* **Requirement**
Reproduce the records below without any change, starting at the line that contains "The height and width of the screenshot is (733, 1568)." and continuing through the last line of the records.

* **Given data**
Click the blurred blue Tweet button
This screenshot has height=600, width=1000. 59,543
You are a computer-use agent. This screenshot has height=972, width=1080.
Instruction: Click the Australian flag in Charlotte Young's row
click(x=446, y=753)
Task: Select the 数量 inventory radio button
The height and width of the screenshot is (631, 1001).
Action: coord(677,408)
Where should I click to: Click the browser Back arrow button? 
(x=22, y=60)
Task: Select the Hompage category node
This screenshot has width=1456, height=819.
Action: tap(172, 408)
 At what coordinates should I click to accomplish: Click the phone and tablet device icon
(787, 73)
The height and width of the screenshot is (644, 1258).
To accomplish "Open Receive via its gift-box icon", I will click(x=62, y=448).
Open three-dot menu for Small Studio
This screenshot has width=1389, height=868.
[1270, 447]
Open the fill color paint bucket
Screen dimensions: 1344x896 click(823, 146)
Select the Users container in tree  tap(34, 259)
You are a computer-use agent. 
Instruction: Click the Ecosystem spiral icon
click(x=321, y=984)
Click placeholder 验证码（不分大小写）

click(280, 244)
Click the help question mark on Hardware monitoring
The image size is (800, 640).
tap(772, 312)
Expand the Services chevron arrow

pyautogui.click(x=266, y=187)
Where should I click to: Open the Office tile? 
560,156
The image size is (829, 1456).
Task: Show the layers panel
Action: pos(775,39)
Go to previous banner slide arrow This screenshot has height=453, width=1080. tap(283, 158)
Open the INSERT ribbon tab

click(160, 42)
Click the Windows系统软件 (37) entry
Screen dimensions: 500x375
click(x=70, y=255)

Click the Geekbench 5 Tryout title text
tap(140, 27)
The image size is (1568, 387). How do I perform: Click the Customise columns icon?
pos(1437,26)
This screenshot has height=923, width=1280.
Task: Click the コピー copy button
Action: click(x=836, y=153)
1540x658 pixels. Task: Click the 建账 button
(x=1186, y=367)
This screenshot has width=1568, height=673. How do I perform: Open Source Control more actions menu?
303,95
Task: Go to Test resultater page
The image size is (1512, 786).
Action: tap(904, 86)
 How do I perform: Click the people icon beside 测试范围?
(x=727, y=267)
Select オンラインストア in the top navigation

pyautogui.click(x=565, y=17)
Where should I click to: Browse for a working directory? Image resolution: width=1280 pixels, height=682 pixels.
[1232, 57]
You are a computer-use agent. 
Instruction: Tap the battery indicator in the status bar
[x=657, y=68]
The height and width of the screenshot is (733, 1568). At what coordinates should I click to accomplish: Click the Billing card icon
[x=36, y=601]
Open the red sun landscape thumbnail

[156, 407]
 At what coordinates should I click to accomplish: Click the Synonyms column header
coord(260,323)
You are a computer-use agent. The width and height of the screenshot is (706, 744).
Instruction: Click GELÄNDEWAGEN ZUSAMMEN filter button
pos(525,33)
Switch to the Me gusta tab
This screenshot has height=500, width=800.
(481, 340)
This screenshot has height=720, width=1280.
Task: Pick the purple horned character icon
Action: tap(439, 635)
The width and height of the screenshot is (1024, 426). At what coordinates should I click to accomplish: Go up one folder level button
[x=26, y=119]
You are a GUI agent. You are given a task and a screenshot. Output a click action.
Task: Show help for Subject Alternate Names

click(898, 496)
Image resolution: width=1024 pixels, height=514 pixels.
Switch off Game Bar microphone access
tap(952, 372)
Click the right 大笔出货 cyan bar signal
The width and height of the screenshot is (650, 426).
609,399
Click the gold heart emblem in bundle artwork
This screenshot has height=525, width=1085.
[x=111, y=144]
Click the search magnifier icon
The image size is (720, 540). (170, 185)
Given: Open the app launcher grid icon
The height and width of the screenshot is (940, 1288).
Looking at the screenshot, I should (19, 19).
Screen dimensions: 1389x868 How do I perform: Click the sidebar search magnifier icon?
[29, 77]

* **Correct result**
The height and width of the screenshot is (733, 1568). At what coordinates should I click to accomplish: Click the Billing card icon
[x=36, y=601]
Open the red sun landscape thumbnail

[156, 407]
 At what coordinates should I click to accomplish: Click the Synonyms column header
coord(260,323)
You are a computer-use agent. The width and height of the screenshot is (706, 744).
Instruction: Click GELÄNDEWAGEN ZUSAMMEN filter button
pos(525,33)
Switch to the Me gusta tab
This screenshot has height=500, width=800.
(481, 340)
This screenshot has height=720, width=1280.
Task: Pick the purple horned character icon
Action: tap(439, 635)
The width and height of the screenshot is (1024, 426). At what coordinates should I click to accomplish: Go up one folder level button
[x=26, y=119]
You are a GUI agent. You are given a task and a screenshot. Output a click action.
Task: Show help for Subject Alternate Names

click(898, 496)
Image resolution: width=1024 pixels, height=514 pixels.
Switch off Game Bar microphone access
tap(952, 372)
Click the right 大笔出货 cyan bar signal
The width and height of the screenshot is (650, 426).
609,399
Click the gold heart emblem in bundle artwork
This screenshot has height=525, width=1085.
[x=111, y=144]
Click the search magnifier icon
The image size is (720, 540). (170, 185)
Given: Open the app launcher grid icon
The height and width of the screenshot is (940, 1288).
Looking at the screenshot, I should (19, 19).
Screen dimensions: 1389x868 How do I perform: Click the sidebar search magnifier icon?
[29, 77]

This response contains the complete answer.